SILVESTRE Y LA MUERTE DE LUQUIN

A tres semanas del asesinato de Marcos Maximiliano Luquín (27), ocurrido en el pabellón 1 alto de la Unidad Penitenciaria 4, la jueza de la causa, Iara Silvestre, confirmó ayer a este diario que en la última semana “fueron tomadas ocho declaraciones a compañeros de presidio del fallecido”.

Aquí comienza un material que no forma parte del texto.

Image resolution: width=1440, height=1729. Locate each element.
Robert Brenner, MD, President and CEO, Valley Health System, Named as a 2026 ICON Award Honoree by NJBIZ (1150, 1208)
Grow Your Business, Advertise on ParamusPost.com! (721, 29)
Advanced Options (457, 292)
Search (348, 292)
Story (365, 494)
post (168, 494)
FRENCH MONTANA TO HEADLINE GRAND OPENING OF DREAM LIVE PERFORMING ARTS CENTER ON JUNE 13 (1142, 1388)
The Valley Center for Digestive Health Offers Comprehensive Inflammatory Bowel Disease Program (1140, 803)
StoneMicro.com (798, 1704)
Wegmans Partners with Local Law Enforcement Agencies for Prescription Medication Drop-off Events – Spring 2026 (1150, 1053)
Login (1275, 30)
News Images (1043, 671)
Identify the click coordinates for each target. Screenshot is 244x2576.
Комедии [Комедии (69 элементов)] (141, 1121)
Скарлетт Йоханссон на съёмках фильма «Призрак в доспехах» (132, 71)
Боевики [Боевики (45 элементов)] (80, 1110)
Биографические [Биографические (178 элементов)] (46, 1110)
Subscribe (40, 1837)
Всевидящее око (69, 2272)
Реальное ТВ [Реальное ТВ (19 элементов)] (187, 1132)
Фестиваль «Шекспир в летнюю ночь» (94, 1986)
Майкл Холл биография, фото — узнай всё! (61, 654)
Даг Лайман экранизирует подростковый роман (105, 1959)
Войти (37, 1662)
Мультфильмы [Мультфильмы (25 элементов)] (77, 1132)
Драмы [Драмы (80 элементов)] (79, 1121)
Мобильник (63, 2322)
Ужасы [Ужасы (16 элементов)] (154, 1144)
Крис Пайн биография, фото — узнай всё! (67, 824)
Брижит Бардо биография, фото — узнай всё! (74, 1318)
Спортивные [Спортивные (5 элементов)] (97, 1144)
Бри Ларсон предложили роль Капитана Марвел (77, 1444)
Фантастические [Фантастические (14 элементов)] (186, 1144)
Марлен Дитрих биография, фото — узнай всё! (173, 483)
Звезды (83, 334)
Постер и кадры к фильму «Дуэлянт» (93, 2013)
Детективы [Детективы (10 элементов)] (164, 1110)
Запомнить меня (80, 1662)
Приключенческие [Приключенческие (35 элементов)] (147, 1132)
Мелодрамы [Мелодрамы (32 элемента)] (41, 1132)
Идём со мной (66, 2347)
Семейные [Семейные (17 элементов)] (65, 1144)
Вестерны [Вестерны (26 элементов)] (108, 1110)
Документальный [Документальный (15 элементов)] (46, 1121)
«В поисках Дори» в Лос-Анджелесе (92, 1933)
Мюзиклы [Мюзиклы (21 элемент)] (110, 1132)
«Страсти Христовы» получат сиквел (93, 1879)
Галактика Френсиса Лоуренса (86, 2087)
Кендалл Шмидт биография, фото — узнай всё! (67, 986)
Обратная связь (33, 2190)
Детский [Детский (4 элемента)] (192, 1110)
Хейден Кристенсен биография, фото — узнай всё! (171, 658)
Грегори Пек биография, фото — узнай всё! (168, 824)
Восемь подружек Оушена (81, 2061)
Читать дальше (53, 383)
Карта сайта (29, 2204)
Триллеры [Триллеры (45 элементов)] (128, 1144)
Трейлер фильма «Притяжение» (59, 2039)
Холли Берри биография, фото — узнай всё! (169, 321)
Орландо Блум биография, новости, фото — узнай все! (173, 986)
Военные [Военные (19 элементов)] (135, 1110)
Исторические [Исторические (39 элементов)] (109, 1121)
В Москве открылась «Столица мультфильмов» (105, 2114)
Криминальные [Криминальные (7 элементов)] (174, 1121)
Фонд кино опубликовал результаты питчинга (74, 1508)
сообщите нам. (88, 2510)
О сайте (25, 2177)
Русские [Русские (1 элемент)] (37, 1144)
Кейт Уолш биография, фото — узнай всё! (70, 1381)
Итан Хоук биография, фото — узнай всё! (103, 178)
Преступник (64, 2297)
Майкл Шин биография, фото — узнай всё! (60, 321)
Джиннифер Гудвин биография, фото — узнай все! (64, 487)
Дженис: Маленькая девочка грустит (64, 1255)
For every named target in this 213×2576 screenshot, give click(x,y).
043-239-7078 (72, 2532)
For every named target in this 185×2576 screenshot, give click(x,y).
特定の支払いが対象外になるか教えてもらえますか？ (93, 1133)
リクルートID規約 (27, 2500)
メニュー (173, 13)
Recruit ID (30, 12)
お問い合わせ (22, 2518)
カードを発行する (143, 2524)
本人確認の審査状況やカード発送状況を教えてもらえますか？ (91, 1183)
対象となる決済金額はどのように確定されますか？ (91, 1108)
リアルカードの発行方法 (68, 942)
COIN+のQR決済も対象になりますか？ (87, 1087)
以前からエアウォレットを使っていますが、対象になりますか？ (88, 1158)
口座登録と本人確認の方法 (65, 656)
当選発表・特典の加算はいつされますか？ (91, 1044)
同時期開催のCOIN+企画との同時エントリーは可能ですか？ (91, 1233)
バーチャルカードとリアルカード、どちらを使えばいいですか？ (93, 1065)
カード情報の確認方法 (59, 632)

“Esta semana vamos a seguir tomando declaraciones y además vamos a trabajar sobre las filmaciones de establecimiento”, dijo Silvestre a LA ARENA. La magistrada también dijo que la semana pasada pidió la copias de las filmaciones desde las 13 horas del día 27 de enero, para determinar cuáles fueron los momentos previos al incidente en el que resultaron heridos cuatro internos, de los cuales hay un muerto -Luquín- y un herido grave que está en terapia intensiva, Gustavo Zapata. Este último preso permanece en el Hospital Lucio Molas con pronóstico reservado. Desde que lo internaron su salud no mejoró.
“En las filmaciones, puede verse un tumulto y a varios presos armados con facas. El incidente fue a las 13.47, pero hasta hora no sabemos quiénes fueron los responsables ya que las cámaras están bastante lejos del lugar del hecho. En estos días vamos a solicitar si es posible, mediante algún dispositivo tecnológico, acercar las filmaciones. También esperamos que Zapata mejore así podemos tomarle declaración cuánto antes”, agregó Silvestre.
-¿Alguno de los internos señaló al responsable o dijo por qué se armó la pelea?
-No, ninguno hasta ahora dijo nada incriminatorio contra otro. Sin embargo, nosotros hicimos un desarrollo para entender cómo puede haber sido todo. Tampoco tenemos determinado cuál fue el detonante. En las filmaciones no se ve nada fuera de lo normal. También los internos relataron que ese día, y en los días previos, no pasó nada raro. Solo los conflictos que ocurren normalmente en un lugar así.
-¿Puede que exista un pacto de silencio entre los reclusos del pabellón 1 alto?
-No, no creo. Y tampoco puedo revelar qué es lo los testigos dijeron en su declaración porque está en etapa de investigación.
-¿Se trató de un enfrentamiento entre santarroseños y piquenses?
-No, ya que en el grupo de los heridos, Luquín es de Santa Rosa, Zapata de General Acha, y uno de los dos restantes es de General Pico. También en el otro grupo hay personas de distintos lugares.
-En el mismo pabellón hay personas condenadas por distintos delitos, algunos más graves que otros. La resolución del TIP que trajo a los presos pampeanos de nuevo a la provincia ¿generó una complicación?
-Puede ser. Pero eso tiene que ver con la clínica penitenciaria y es responsabilidad del SPF la forma en que los distribuyen en los pabellones. Nosotros los jueces podemos opinar, pero no resolvemos.